E proprio a come si vive alla sua età è dedicato il libro “La luce blu” che lei sta scrivendo.
«La luce blu è quel tipo di luce nel cielo quando è passato il tramonto e sta diventando buio. Descrive l’ottica che ha la persona anziana della vita. A una certa età arriviamo a non vederci più come prima, ma non è solo il tempo della chiusura, della fine e dell’attesa della morte. È un’età in cui si può mettere a frutto l’esperienza, le cose che si sono imparate, e avere una visione più chiara della vita».
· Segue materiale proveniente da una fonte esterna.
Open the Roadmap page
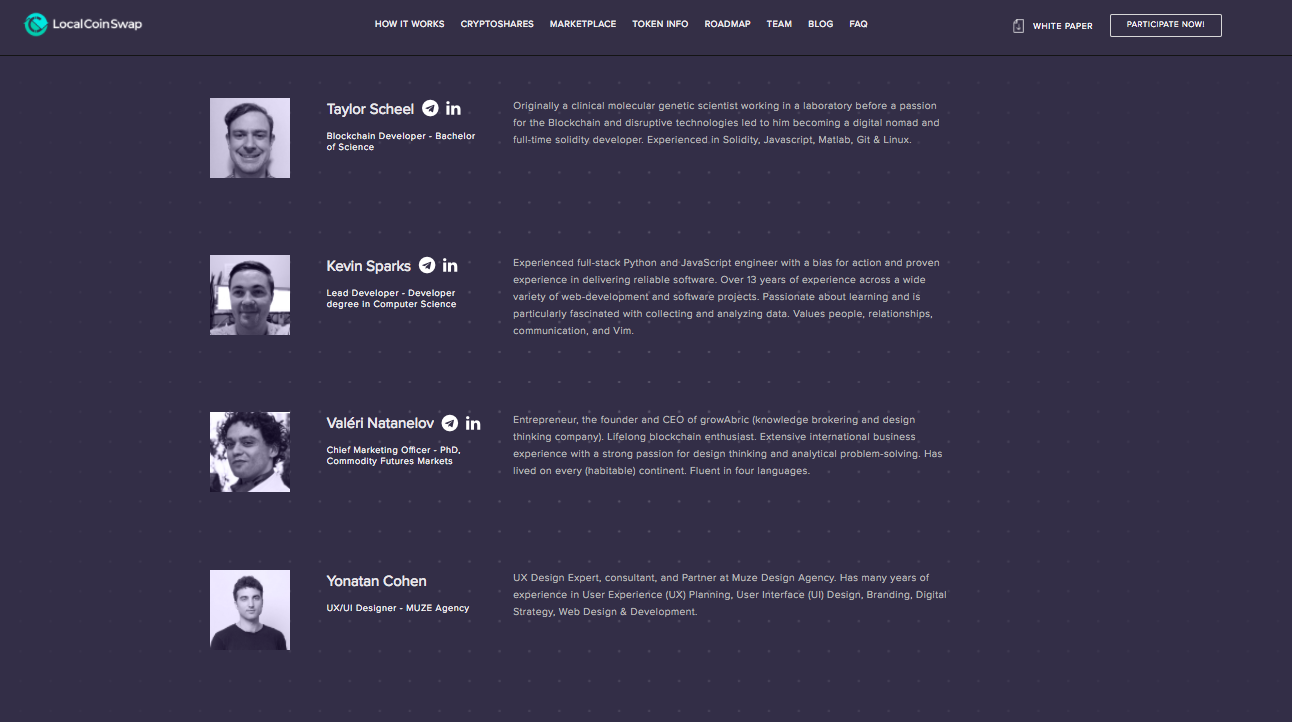The width and height of the screenshot is (1292, 722). [727, 24]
Tornando indietro nella sua, di vita, quando è nata la passione per il cinema e il teatro?
«Devo tutto al cinema italiano. Per me il cinema è il Vittorio De Sica di Umberto D, Miracolo a Milano e Ladri di biciclette. Mia mamma mi portava spesso al cinema quando ero una bambina di 8-10 anni. Quei film mi hanno fatto capire che c’era un altro mondo, oltre alla Norvegia, mi hanno allargato gli orizzonti. E poi c’erano quelle vostre magnifiche attrici, Silvana Mangano, Sophia Loren… Lì ho capito che volevo fare l’attrice, per essere in connessione con gli altri. Il teatro è venuto di conseguenza. Poi ho avuto la fortuna di lavorare con Monicelli in Speriamo che sia femmina e con Bolognini. Addirittura mi sono sposata durante le riprese di Mosca addio... Monicelli ha disegnato il mio abito».
Cosa ha scoperto (a undici anni dalla morte) di Ingmar Bergman?
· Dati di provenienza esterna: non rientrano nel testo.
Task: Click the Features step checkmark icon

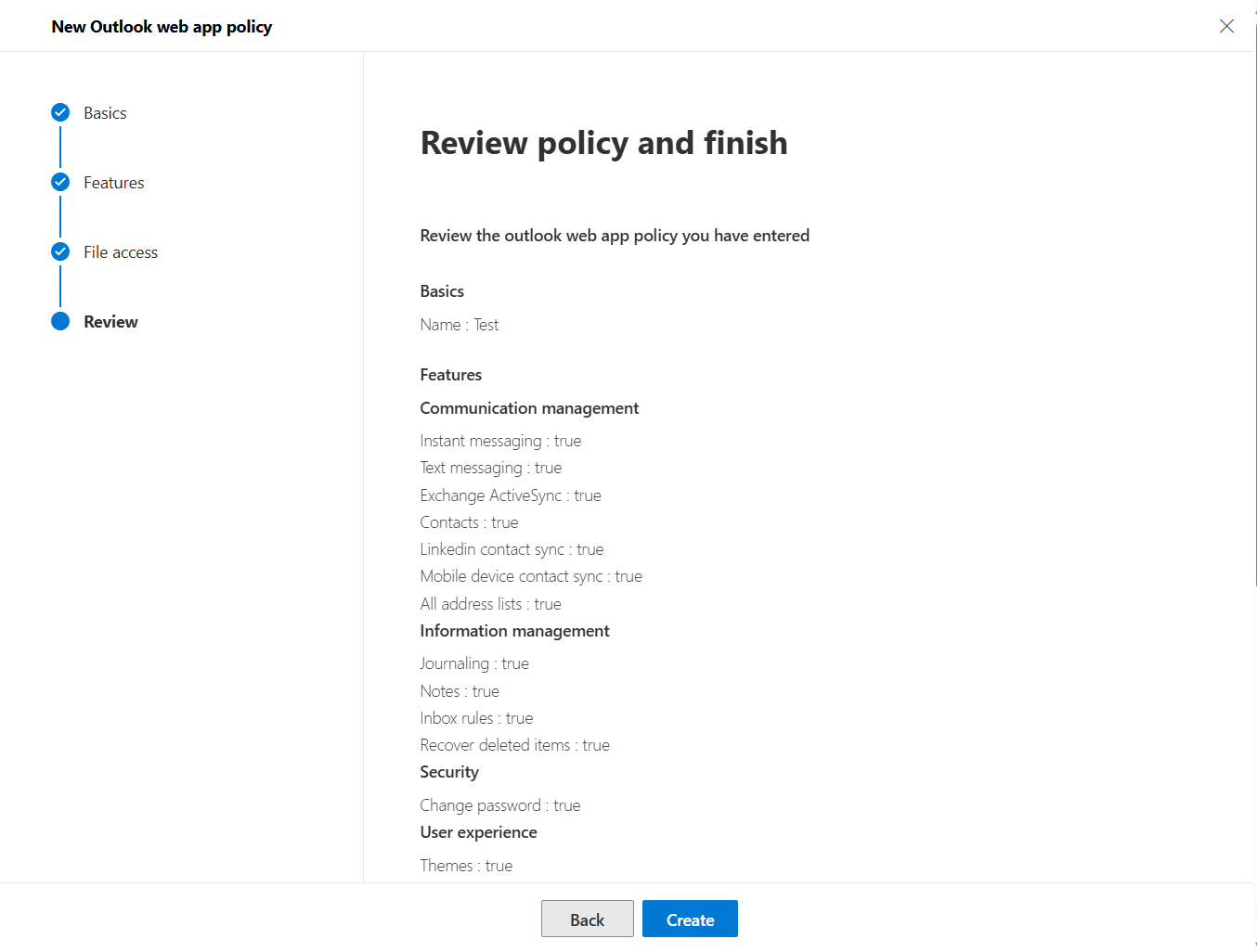Action: coord(59,182)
«Rileggendo le sue sceneggiature, per mettere in scena a teatro Conversazioni privateche spero di portare presto al Napoli Teatro Festival, ho scoperto il grande scrittore che era. All’epoca ero troppo concentrata a interpretare le sue battute, abbagliata dalla bellezza visiva dei suoi film. Ma leggetelo: era uno scrittore umanistico, con un interesse toltale per quello che fanno e che non fanno le persone nella vita. Pensate a quella frase incredibile che ne Il settimo sigillo pronuncia il Conte mentre gioca a scacchi con la morte: “Morte non prendermi prima che io abbia potuto fare una cosa buona nella vita”. Lui non amava la freddezza e l’indifferenza fra le persone. Ora che sento di averlo capito, sono orgogliosa di portare per il mondo il suo messaggio. Quello che dico è la mia lettera d’amore a Bergman perché mi ha dato le parole».
Lei è stata il volto femminile delle inquietudini del regista.
«Io ero il suo alter ego al femminile, al pari di Max Von Sidow al maschile. L’unico film in cui sono me stessa e non lui è Scene da un matrimonio, che non è esattamente la nostra storia, ma una storia comune a moltissime altre coppie. Solo che negli anni ’70 rappresentava un passo verso l’emancipazione femminile, difficile anche per me, che avevo un’altra educazione. Ma, nell’interpretare una donna dapprima remissiva e poi consapevole di se stessa, sono cresciuta anche io. Oggi che la violenza sulle donne è cosi aumentata dico alle ragazze che la cosa importante è imparare ad ascoltarci gli uni gli altri, ed ad ascoltare se stesse».
E proprio a favore delle donne rifugiate lei è una delle fondatrici della “Woman Refugee Commission”.
«Quelle a favore dei rifugiati, delle donne e dei bambini con Wrf e come vice presidente dell’International Rescue Commitee sono le mie attività più importanti. La situazione attuale dell’accoglienza e dei rifugiati è molto brutta in generale. Qui in Italia ha appena vinto le elezioni la destra, nella mia Norvegia c’è un governo di destra, io vivo in America dove c’è Trump: si è sdoganata la politica dell’odio. Non possiamo starcene tranquilli qui a parlare di cinema infischiandocene di bambini che muoiono sotto le bombe, famiglie che devono scappare dai loro Paesi e di donne che per passare in Europa vengono violentate e vendute. Non possiamo pensare che il mondo debba essere accogliente solo verso di noi, e non verso gli altri. La vera rivoluzione si fa essendo accoglienti nel nostro quotidiano con tutti».